EXERCISE INSTRUCTIONS ▸
Where the word "agent" shows up in a line below, that line is counted. State how many lines are counted, without any other words.

----------------------------------------

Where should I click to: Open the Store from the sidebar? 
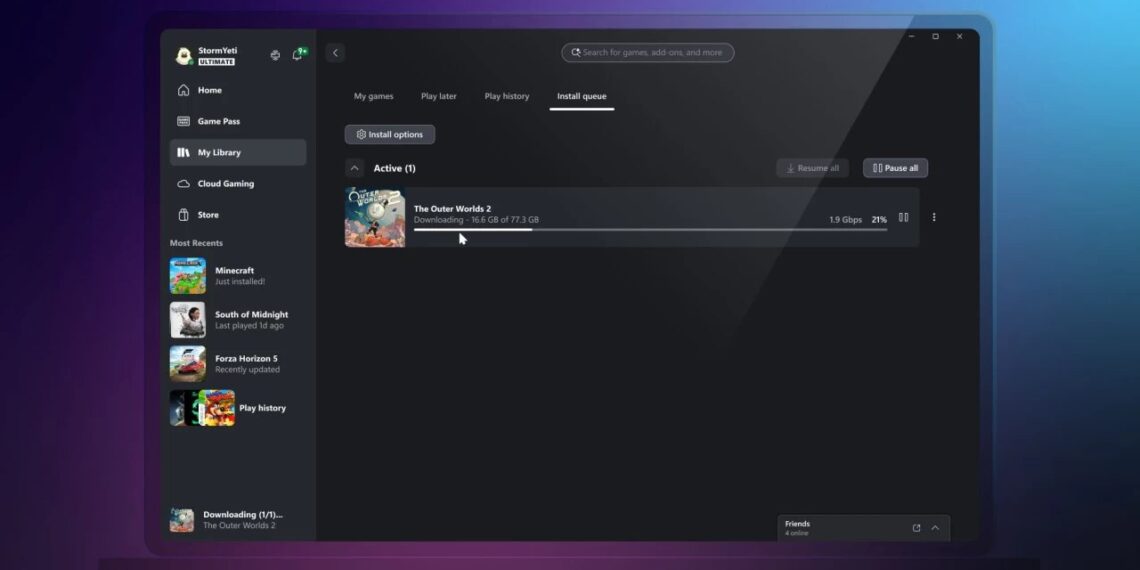(208, 215)
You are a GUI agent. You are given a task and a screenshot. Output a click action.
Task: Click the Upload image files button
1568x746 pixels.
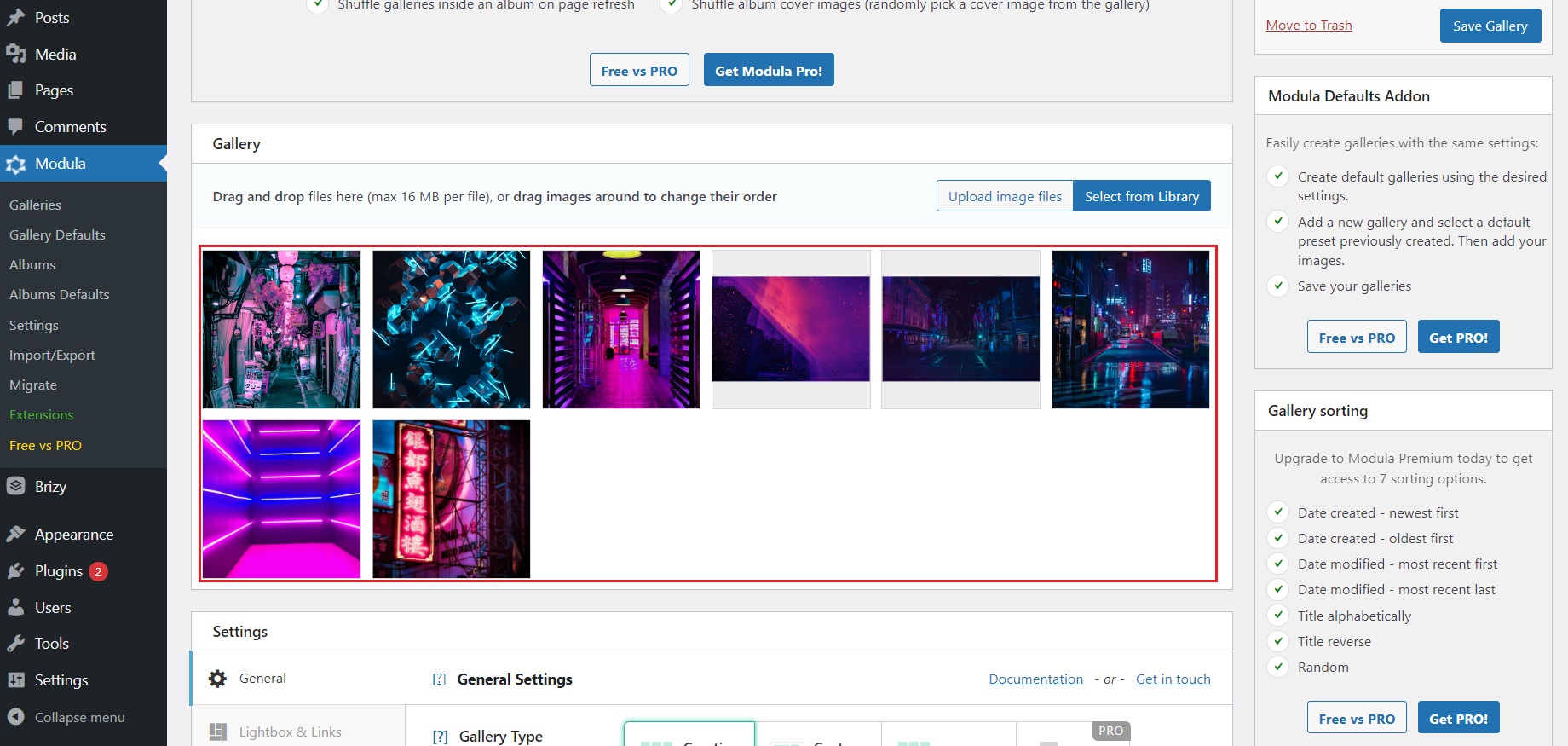point(1005,196)
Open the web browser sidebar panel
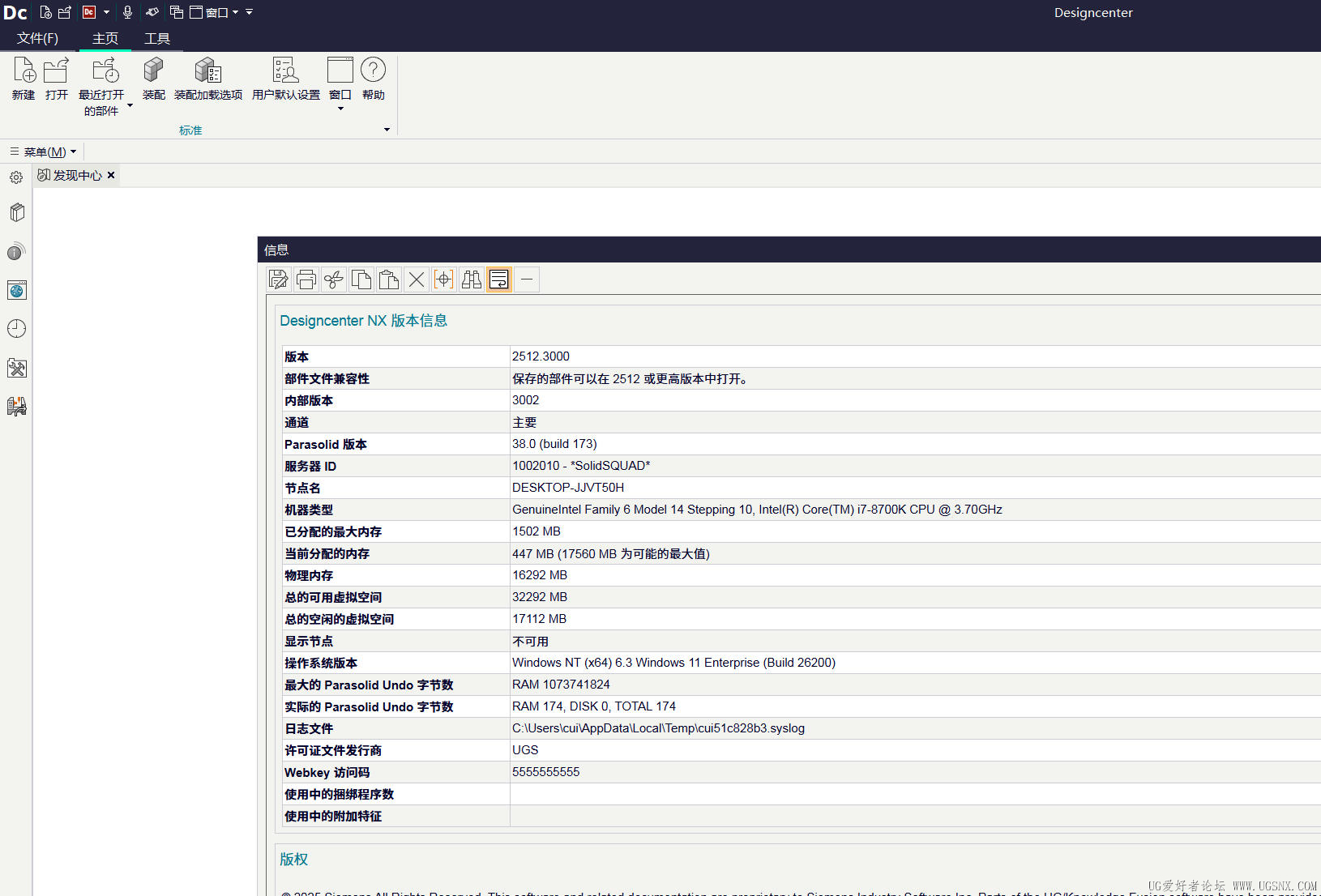 coord(16,290)
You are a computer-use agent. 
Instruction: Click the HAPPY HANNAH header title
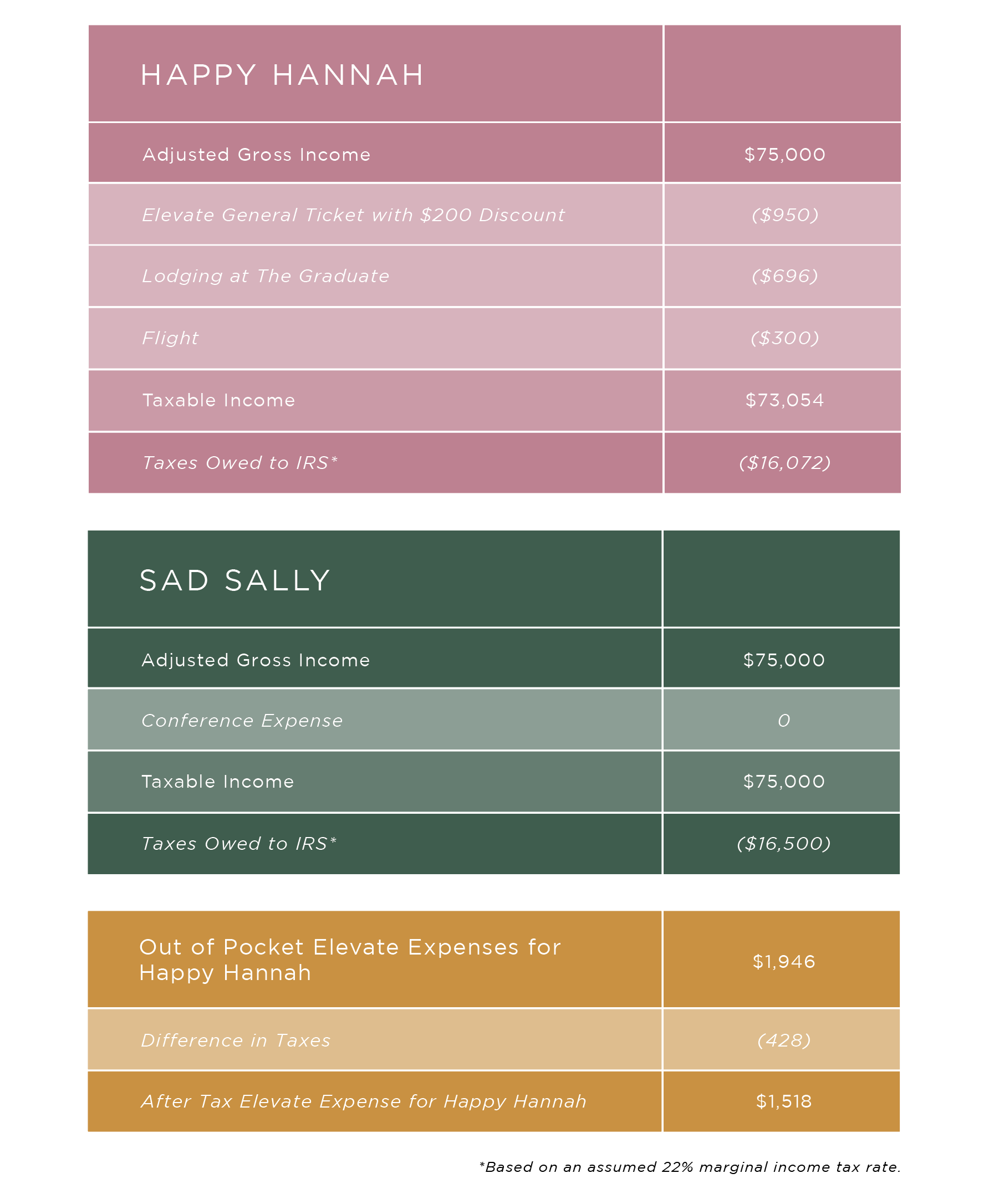282,75
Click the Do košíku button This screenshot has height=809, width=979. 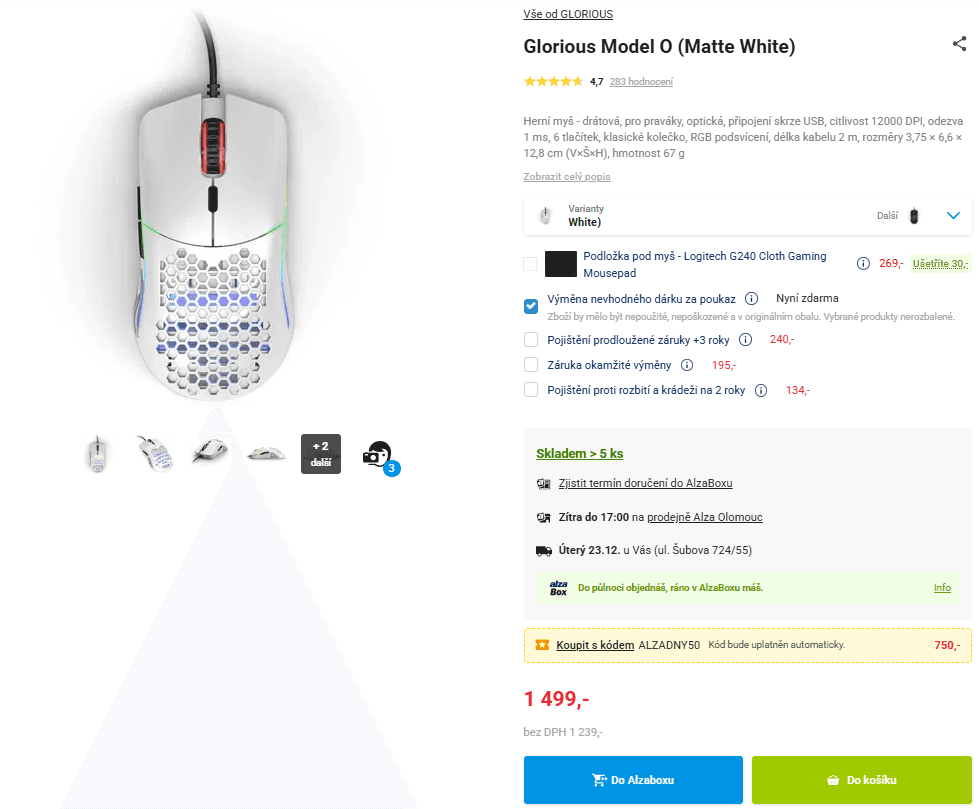click(861, 780)
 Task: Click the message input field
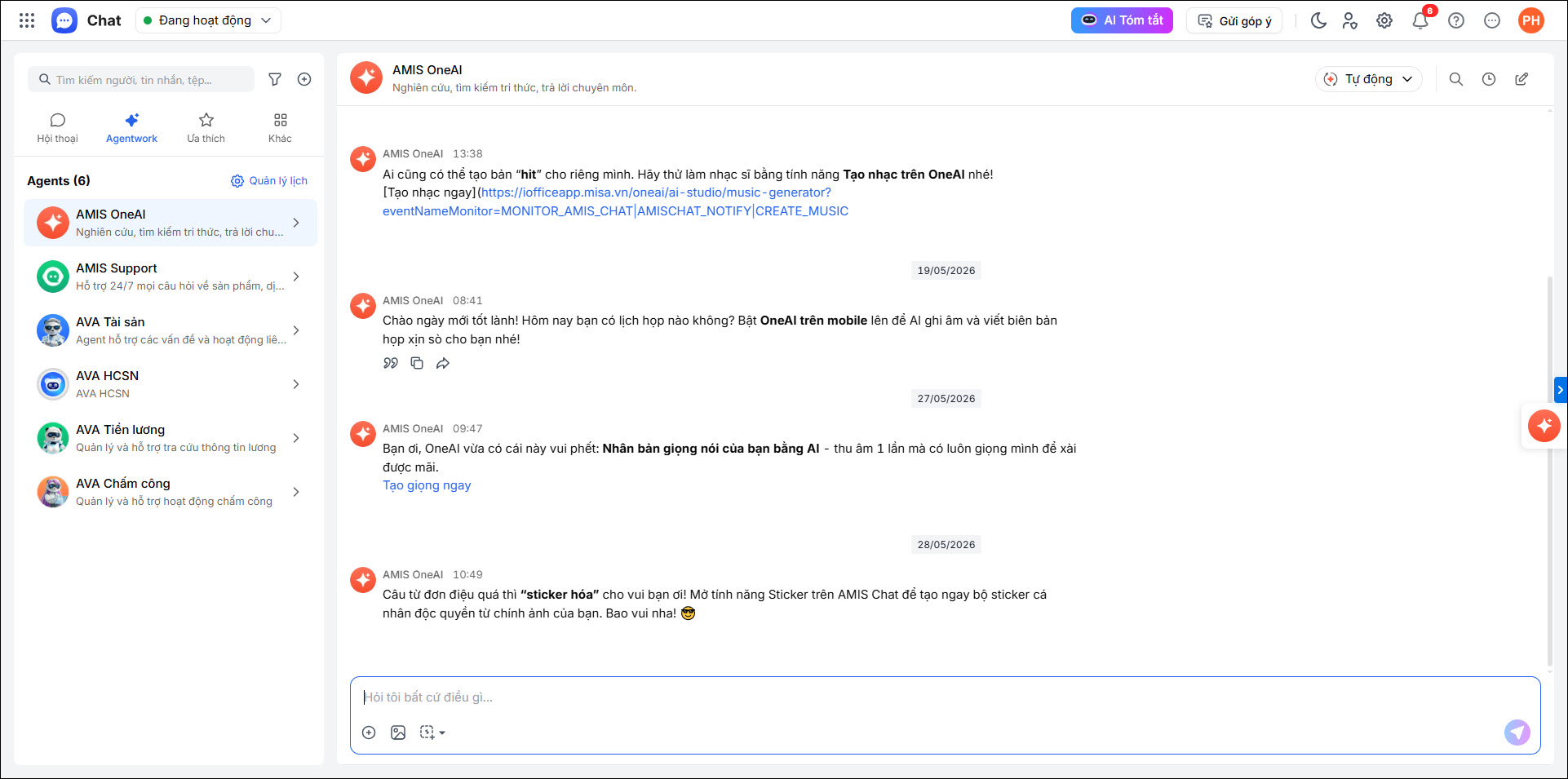click(x=945, y=697)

----------------------------------------

EXERCISE RESULT ▸
2